« Heureux ceux qui pleurent » (Matthieu 5, 4). En lisant cette béatitude, on pourrait penser que Jésus se réjouit de tous ceux que le chagrin, la souffrance et la misère font pleurer.

Il n’en est rien pour la simple raison que le même Jésus a eu à guérir des maladies de toutes sortes, à consoler des gens qui étaient dans la peine (la veuve de Naïm, Marthe et Marie de Béthanie), à encourager les rejetés et exclus de son temps, à nourrir les foules affamées qui le suivaient, ce qui veut dire que tout ce qui blesse, humilie, écrase ou détruit l’homme doit être combattu par les chrétiens.
Qui sont-ils alors, ces gens qui pleurent et que Jésus proclame bienheureux?
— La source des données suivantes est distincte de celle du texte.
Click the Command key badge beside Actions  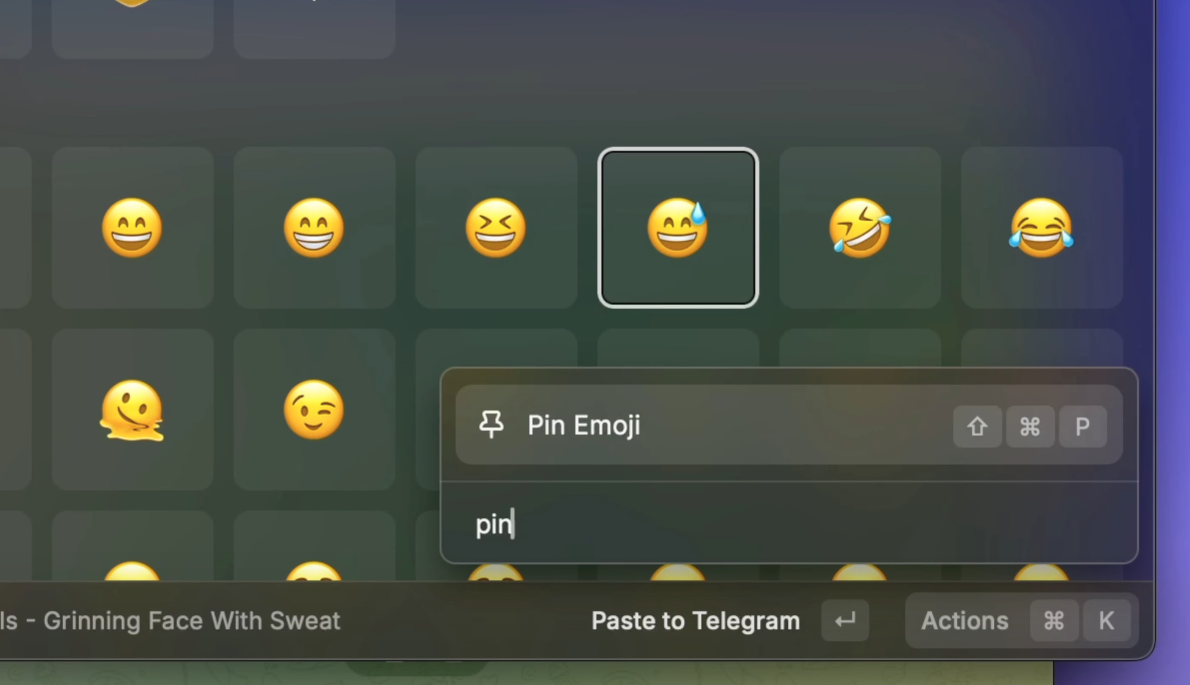[1053, 621]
Ce sont les hommes et femmes qui compatissent à la détresse et à l’inconfort des autres; ce sont ceux qui sont dérangés et malheureux de voir leurs semblables aux prises avec les difficultés; ce sont ceux qui trouvent inacceptables l’injustice, l’oppression et l’exploitation de l’homme par l’homme.
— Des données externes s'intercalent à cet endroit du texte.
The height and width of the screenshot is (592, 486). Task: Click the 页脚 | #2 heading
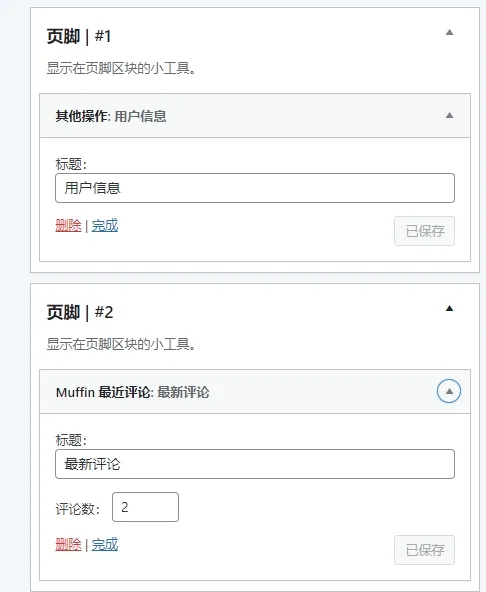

Mais il s’agit aussi de celles et ceux qui pleurent sur leurs propres péchés, qui réalisent enfin que le chemin emprunté jusqu’ici n’était pas le bon, de ceux qui croyaient trouver le bonheur dans l’avoir, le pouvoir ou le savoir mais qui, à 50, 60 ou 70 ans, découvrent que tout est vanité ici-bas et que la seule chose à chercher, c’est d’habiter la maison du Seigneur, de demeurer dans sa présence (Psaume 27, 4).
Ces personnes qui pleurent, on peut dire que leurs larmes sont des larmes de prise de conscience et de repentance.